_課題 1:_
記録のうち、「You are a GUI」を含む行から「(x=472, y=289)」を含む行までをすべて、そのまま出力してください。画像は答えに入れないでください。

---- 読解用本文

経験工学とは「経験の蓄積と継承によって、機能性や安全性、利便性などを高めていく工学の手法」で、建設業で広く活用されています。その背景には、建設業が熟練の職人による技術継承が行われてきた業界であることが挙げられるでしょう。
建設業では職人の熟練技術や経験が大きな価値を持つ一方で、業界全体が人手不足や熟練者の高齢化といった深刻な課題に直面しています。熟練者の技術を若手フィールドワーカー(現場従事者)へ継承するためには、スマートフォンでの録画をはじめとする記録からVRなどのDX技術との連携、そしてAIの活用が欠かせません。
経験工学の特性やメリット・デメリットを把握して、次世代への活かし方を探りましょう。
経験工学とは

「経験工学」とは、熟練者の持つ知識や技術を分析し、体系化することで、それらを次世代に伝承しやすくする学問・技術体系を指す言葉です。経験工学は作業の効率化や標準化のみならず、安全性や品質向上にも寄与しています。
熟練の職人による技術継承が行われている建設業(土木・建築業)は、まさに経験工学の世界と言えるでしょう。経験工学と関連する考え方として「経験」「勘」「度胸」の頭文字を取った「KKD」という言葉が存在することからも、いかに熟練者の技術が重要視されていたのかが感じ取れます。
このように業界では経験工学が重んじられてきましたが、経験工学には「ノウハウが属人的になる」という大きなデメリットがあるのも事実です。熟練の職人の離職が進めば、技術継承が絶たれてしまうかもしれません。
このような状況下で解決の糸口となるのが、建設DXと言えるでしょう。経験の浅いフィールドワーカーでも扱いやすい建機やソリューションを活用するなど、デジタル技術によって経験工学を体系化し、技術を平準化していくことが今後の建設業に望まれています。

--------
---- 保存済み記録

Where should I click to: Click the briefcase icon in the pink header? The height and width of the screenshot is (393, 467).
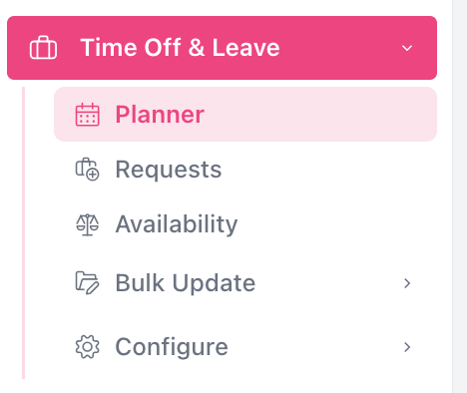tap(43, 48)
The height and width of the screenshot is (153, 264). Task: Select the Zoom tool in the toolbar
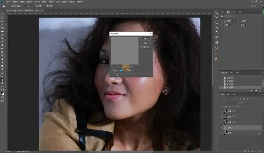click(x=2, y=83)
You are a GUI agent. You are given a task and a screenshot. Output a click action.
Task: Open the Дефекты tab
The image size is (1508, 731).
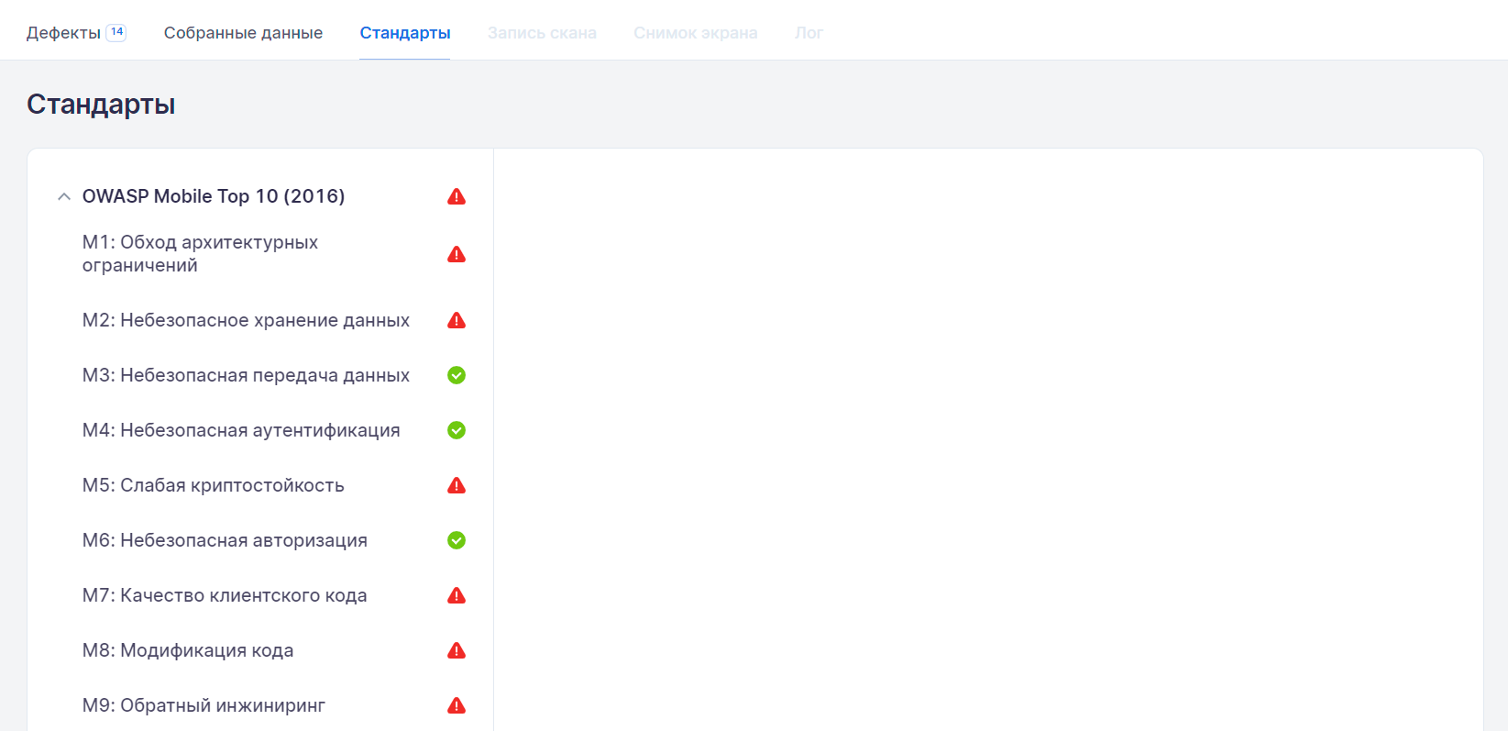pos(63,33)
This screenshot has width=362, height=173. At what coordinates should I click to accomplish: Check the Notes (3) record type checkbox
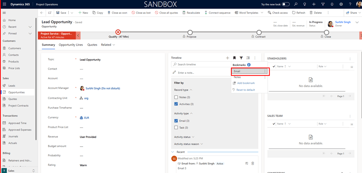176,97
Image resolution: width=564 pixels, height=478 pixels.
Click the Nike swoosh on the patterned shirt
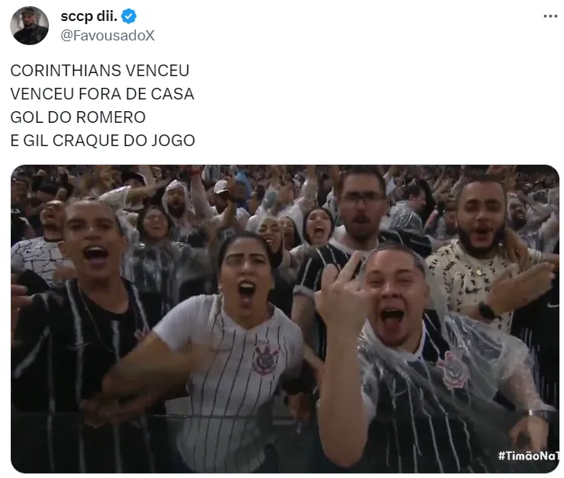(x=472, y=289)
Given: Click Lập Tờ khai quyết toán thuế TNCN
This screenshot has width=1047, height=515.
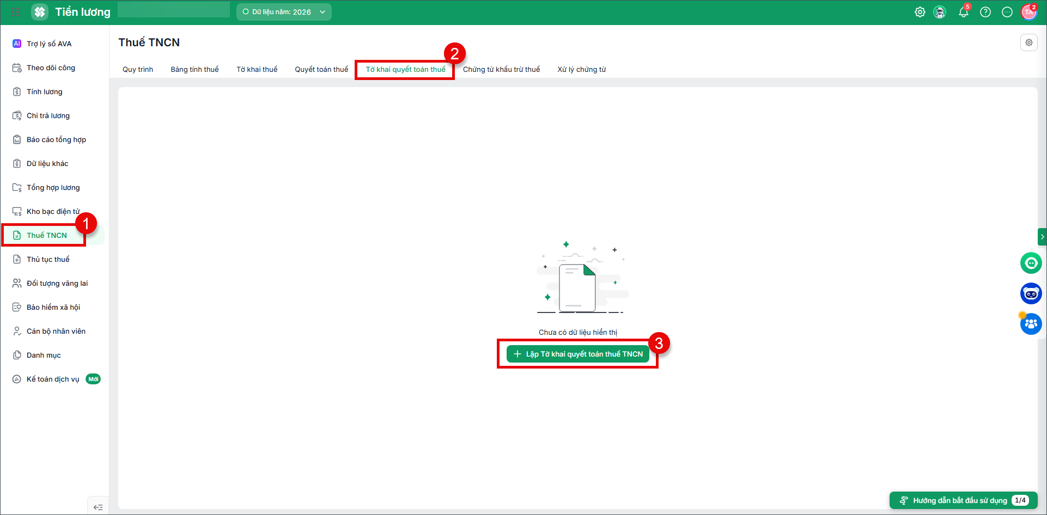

--------

_課題 2:_
経験工学の本文の「経験工学の特性やメリット・デ」から「たれてしまうかもしれません。」までを、「熟練者」を「ベテラン」に置き換えて書き直してください。

_想定解答 1:_
You are a GUI agent. You are given a task and a screenshot. Output a click action.
Task: Open the Дефекты tab
The image size is (1508, 731).
pos(63,33)
This screenshot has width=362, height=173. At what coordinates should I click to accomplish: Check the Notes (3) record type checkbox
176,97
Image resolution: width=564 pixels, height=478 pixels.
Click the Nike swoosh on the patterned shirt
(x=472, y=289)

_想定解答 2:_
経験工学の特性やメリット・デメリットを把握して、次世代への活かし方を探りましょう。
経験工学とは

「経験工学」とは、ベテランの持つ知識や技術を分析し、体系化することで、それらを次世代に伝承しやすくする学問・技術体系を指す言葉です。経験工学は作業の効率化や標準化のみならず、安全性や品質向上にも寄与しています。
熟練の職人による技術継承が行われている建設業(土木・建築業)は、まさに経験工学の世界と言えるでしょう。経験工学と関連する考え方として「経験」「勘」「度胸」の頭文字を取った「KKD」という言葉が存在することからも、いかにベテランの技術が重要視されていたのかが感じ取れます。
このように業界では経験工学が重んじられてきましたが、経験工学には「ノウハウが属人的になる」という大きなデメリットがあるのも事実です。熟練の職人の離職が進めば、技術継承が絶たれてしまうかもしれません。